• _Directions for this task_: Your task is to copy each line of the records that includes the string "agent".

Stored items:
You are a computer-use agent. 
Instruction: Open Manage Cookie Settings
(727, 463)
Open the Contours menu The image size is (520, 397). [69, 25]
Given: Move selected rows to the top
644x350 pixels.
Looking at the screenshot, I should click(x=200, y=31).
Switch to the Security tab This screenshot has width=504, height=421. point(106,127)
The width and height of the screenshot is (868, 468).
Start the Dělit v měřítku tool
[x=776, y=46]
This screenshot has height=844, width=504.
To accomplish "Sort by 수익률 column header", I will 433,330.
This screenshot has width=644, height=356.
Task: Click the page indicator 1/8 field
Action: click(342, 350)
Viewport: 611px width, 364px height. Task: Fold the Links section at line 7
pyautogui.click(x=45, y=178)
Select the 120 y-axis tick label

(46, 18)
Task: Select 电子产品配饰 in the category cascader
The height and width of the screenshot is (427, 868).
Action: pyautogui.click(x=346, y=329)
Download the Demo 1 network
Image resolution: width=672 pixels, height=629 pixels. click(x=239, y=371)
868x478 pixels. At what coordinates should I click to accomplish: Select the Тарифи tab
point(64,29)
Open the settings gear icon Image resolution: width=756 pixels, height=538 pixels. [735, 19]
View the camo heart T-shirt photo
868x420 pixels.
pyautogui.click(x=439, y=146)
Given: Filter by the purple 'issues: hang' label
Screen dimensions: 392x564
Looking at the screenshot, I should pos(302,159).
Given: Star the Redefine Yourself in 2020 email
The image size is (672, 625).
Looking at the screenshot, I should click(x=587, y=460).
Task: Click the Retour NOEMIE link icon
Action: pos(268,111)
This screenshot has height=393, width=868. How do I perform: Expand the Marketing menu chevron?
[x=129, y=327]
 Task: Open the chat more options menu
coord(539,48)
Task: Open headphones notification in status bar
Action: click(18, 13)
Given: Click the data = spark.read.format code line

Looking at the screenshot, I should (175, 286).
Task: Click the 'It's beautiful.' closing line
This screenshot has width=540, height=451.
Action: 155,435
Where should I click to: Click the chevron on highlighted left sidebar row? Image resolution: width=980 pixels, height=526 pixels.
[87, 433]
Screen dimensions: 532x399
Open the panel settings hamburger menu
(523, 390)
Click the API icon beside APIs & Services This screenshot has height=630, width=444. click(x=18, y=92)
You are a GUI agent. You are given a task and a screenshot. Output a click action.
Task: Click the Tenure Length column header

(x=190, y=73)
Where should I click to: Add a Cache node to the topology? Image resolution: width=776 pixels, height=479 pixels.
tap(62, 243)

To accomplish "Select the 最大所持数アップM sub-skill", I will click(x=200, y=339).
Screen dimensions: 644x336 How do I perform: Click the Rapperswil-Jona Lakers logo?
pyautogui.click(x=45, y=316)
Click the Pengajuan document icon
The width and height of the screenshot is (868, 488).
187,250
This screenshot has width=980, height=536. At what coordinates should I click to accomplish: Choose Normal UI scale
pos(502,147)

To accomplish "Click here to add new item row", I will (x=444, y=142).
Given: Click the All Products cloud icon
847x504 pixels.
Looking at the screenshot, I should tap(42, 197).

• _Response_:
You are a computer-use agent. 
You are a GUI agent. You are given a task and a screenshot. Output a click action.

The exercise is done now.